Clark had pushed Rosen and Richard Donoghue, then the second-in-command at the Justice Department, to use the Justice Department to announce election fraud investigations and ask state leaders in Georgia to appoint electors, potentially disregarding the certified popular vote. Clark began making the pitch in late December after speaking with Trump directly, the committee found.
“Clark’s proposal to wield DOJ’s power to override the already-certified popular vote reflected a stunning distortion of DOJ’s authority: DOJ protects ballot access and ballot integrity, but has no role in determining which candidate won a particular election,” the committee reported.

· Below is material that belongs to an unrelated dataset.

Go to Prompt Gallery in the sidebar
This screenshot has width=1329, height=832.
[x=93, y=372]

The series of interactions between the President and Rosen and Donoghue began in mid-December with an Oval Office meeting, included several phone calls and continued through January 3. In multiple calls, Trump claimed there was election fraud in Pennsylvania and Arizona — both states he lost — telling Rosen “people are saying” and asking the Justice Department to look into the rumors, according to the committee.

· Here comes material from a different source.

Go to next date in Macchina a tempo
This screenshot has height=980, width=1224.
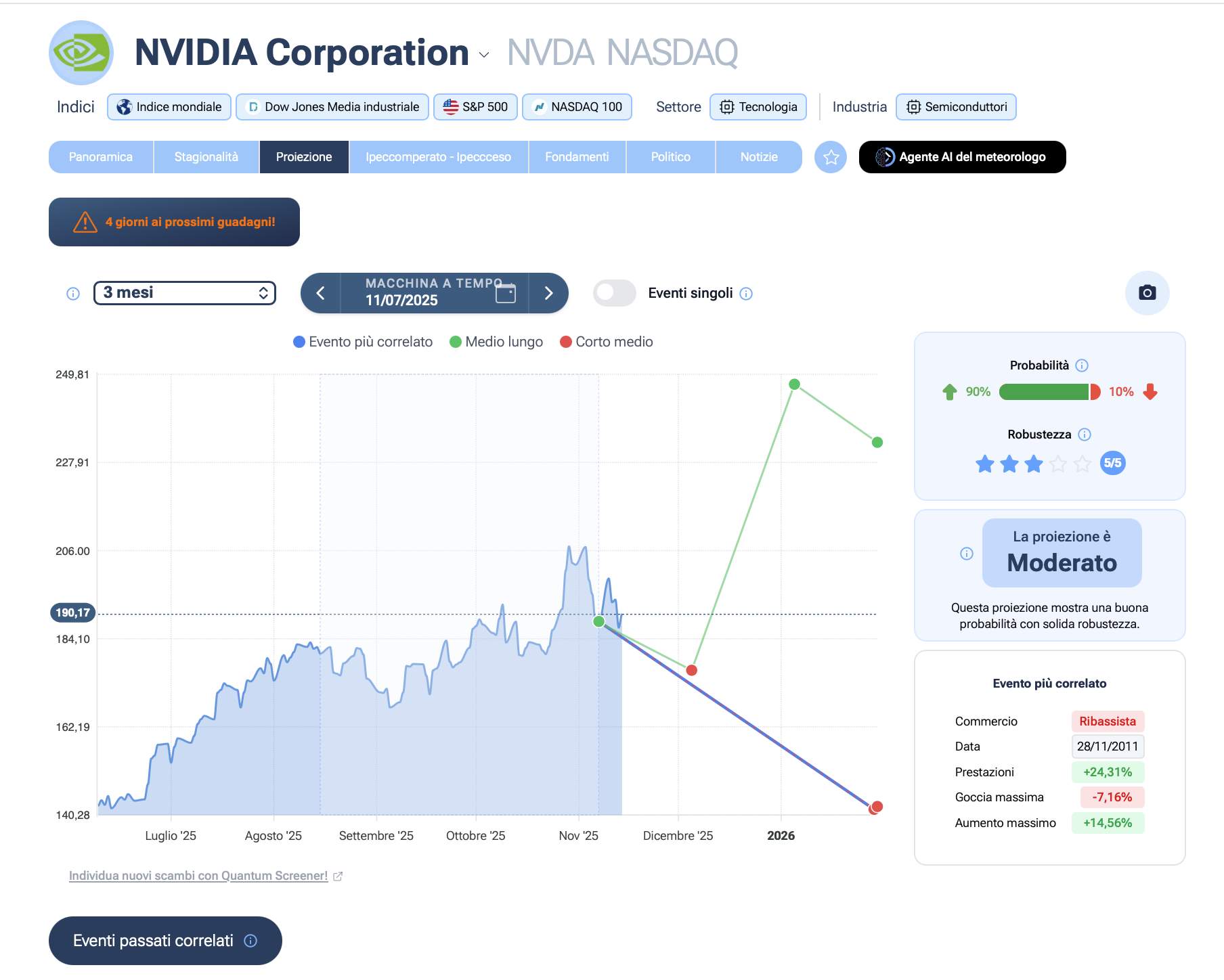coord(548,293)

Trump also told the DOJ leadership, “You guys aren’t following the internet the way I do,” according to both Donoghue and Rosen.Rosen told the President the department “can’t and won’t just flip a switch and change the election.” That prompted Trump to simply ask for an official Justice announcement that the election was corrupt and then “leave the rest to me and the [Republican] Congressmen,” the committee report noted.
Original reporting by Katelyn Polantz and Zachary Cohen at CNN.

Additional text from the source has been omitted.